In the feed industry, the scientific supplementation of exogenous protease has positive effects on the aspects of controlling the cost of feed formulation, improving the digestibility of protein, promoting the health of animal intestinal tracts, improving the production performance of animals, reducing environmental pollution and the like. The protease is added into the detergent to improve the effect of the detergent, and the protease in the tanning industry can hydrolyze keratin, some other globulin and other miscellaneous proteins, and can decompose the mucin-like protein connected between the fur and the epidermis, so that the tanned leather is soft. Proteases also play an important role in the fields of dairy processing, bakery bean products and the removal of off-flavors. For example, in the process of producing wine, acid protease is usually added to hydrolyze protein in the wine, so that the phenomenon of protein precipitation turbidity can be greatly reduced. Proteases are also required to ferment to give a specific flavour during the cheese production process. Proteases also have a very high contribution in medicine, and among enzymes used for treatment, proteases almost reach more than half, for example, the application of proteases in vitro can be used for skin symptoms such as inflammation diminishing, and dyspepsia can be treated by taking medicines of proteases. Thrombosis is a very dangerous class of diseases in humans and animals, and proteases with fibrous activity can degrade fibrin in vitro and treat venous thrombosis in vivo.
Although the application space of proteases is quite broad. However, with the continuous increase of production requirements, a new height is provided for the stability and adaptability of the protease. In order to meet the requirements of the feed industry, the ideal protease has the characteristics of high specific activity, good heat stability, strong acid resistance and the like. Proteases suitable for use in detergents require good activity and stability in alkaline and various chelating agent oxidizing agents.
However, normal-temperature neutral protease is a main protease in the current domestic and foreign markets, the optimal action pH range is 6-7, and the enzyme activity is inhibited or inactivated in an acid-base environment and a high-temperature environment, so that the production and application requirements under the conditions of high temperature and acid-base can not be met. Therefore, the digging and improvement of the high-temperature-resistant acid-alkali-resistant protease are of great significance.
Disclosure of Invention
It is an object of the present application to provide a method for improving the stability of the high temperature alkaline protease AprThc.

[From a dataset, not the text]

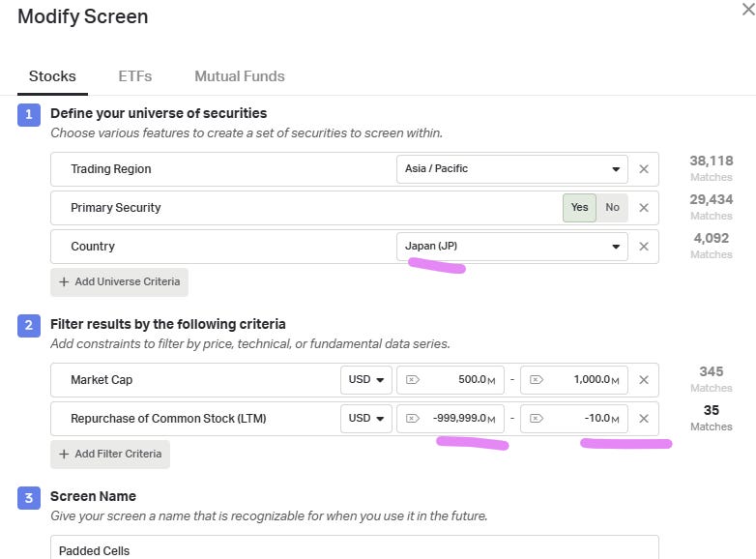Remove the Trading Region criterion
Image resolution: width=756 pixels, height=559 pixels.
644,169
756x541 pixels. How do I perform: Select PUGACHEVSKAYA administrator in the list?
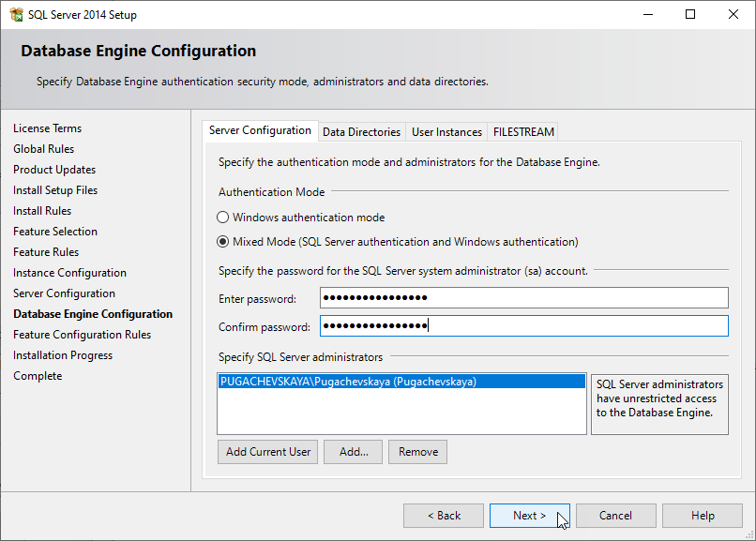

It is another object of the present application to provide high temperature alkaline protease mutants with improved stability.
It is a further object of the present application to provide the use of the above-described high temperature alkaline protease mutants with improved stability.
The method for improving the stability of the high-temperature alkaline protease AprThc comprises the step of carrying out L362I and/or K211G and/or R173G mutation on the amino acid sequence of the alkaline protease AprThc, wherein the amino acid sequence of the alkaline protease AprThc is shown as SEQ ID NO: 1.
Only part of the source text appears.